L'intérêt récent du président Donald Trump pour l'achat du Groenland, bien qu'ayant suscité un désarroi généralisé, s'aligne sur une stratégie de négociation décrite dans son livre de 1987, "The Art of the Deal" (L'Art de la négociation), co-écrit avec le journaliste Tony Schwartz. Le livre, qui détaille les expériences de Trump dans l'immobilier new-yorkais, a servi de modèle pour son approche des relations internationales, en particulier pendant sa présidence.
Les tactiques de Trump lors de l'épisode du Groenland, qui s'est déroulé sur une semaine en janvier, ont reflété les stratégies décrites dans le livre, selon Fortune. Ces tactiques comprennent le fait de viser haut, de comprendre la meilleure alternative à un accord négocié (BATNA), d'utiliser des leviers, de permettre aux autres de trouver un terrain d'entente et de faire appel aux fantasmes.
La suggestion initiale d'acheter le Groenland, qui s'est heurtée à un rejet ferme des responsables danois, illustre la stratégie de Trump consistant à viser haut. Cette approche, courante dans la conclusion d'accords, consiste à commencer par une demande ambitieuse afin de préparer le terrain à la négociation.
Le concept de BATNA, crucial dans la théorie de la négociation, implique de comprendre ses alternatives si un accord échoue. Bien que l'on ne sache pas quelle était la BATNA spécifique de Trump dans la situation du Groenland, la stratégie suggère une évaluation calculée des résultats potentiels.
L'utilisation de leviers, une autre tactique clé, consiste à identifier et à exploiter les avantages dans une négociation. Dans le cas du Groenland, les leviers potentiels auraient pu inclure la présence militaire stratégique des États-Unis dans la région et son influence économique.

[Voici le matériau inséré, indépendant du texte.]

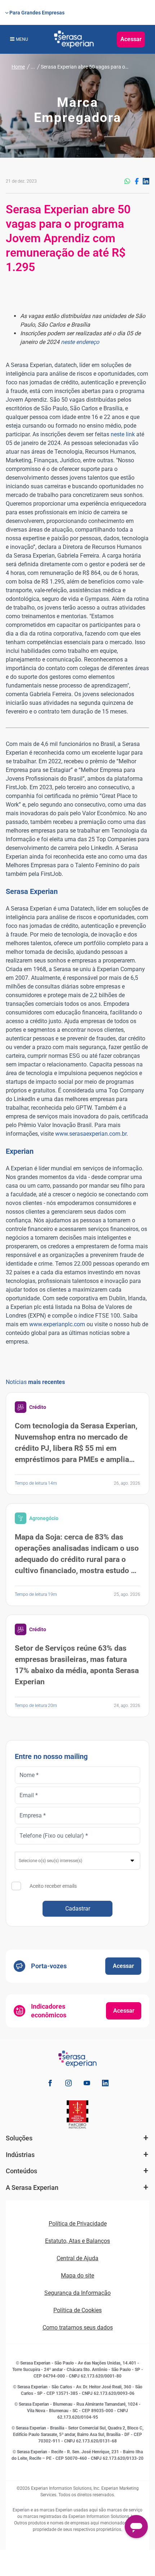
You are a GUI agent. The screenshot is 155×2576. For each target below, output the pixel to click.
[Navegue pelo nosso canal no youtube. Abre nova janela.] (87, 2084)
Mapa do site (77, 2275)
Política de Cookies (77, 2310)
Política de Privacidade (78, 2223)
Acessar (131, 39)
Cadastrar (77, 1908)
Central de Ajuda (77, 2258)
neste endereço (80, 342)
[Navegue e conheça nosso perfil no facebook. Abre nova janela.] (50, 2084)
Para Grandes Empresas (37, 13)
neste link (123, 434)
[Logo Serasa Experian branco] (74, 39)
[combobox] (77, 1861)
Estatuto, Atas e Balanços (77, 2240)
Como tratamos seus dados (78, 2327)
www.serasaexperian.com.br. (92, 1133)
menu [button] (22, 39)
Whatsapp (127, 181)
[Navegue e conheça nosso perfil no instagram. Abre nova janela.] (68, 2084)
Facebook (136, 181)
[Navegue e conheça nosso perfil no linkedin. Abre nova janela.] (105, 2084)
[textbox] (77, 1860)
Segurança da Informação (77, 2292)
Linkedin (146, 181)
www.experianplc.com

Permettre aux autres de trouver un terrain d'entente suggère une volonté de céder du terrain tout en maintenant une position initiale forte. Cette tactique vise à créer une perception de compromis tout en atteignant les résultats souhaités.
Faire appel aux fantasmes implique de puiser dans les désirs et les aspirations émotionnels. Bien que l'application spécifique de cette tactique dans la situation du Groenland soit ouverte à l'interprétation, elle pourrait impliquer de faire appel à un sentiment d'histoire commune ou à des avantages économiques potentiels.
Tony Schwartz, qui a exprimé plus tard des regrets d'avoir écrit "The Art of the Deal", a décrit le livre comme un reflet du style de négociation de Trump. Cependant, Schwartz a également critiqué l'approche de Trump, en particulier dans l'arène politique.
L'épisode du Groenland met en évidence la mesure dans laquelle l'expérience de Trump dans le monde des affaires a façonné son approche des relations internationales. Si certains considèrent cette approche comme non conventionnelle, d'autres soutiennent qu'elle représente un moyen pragmatique et efficace d'atteindre les résultats souhaités.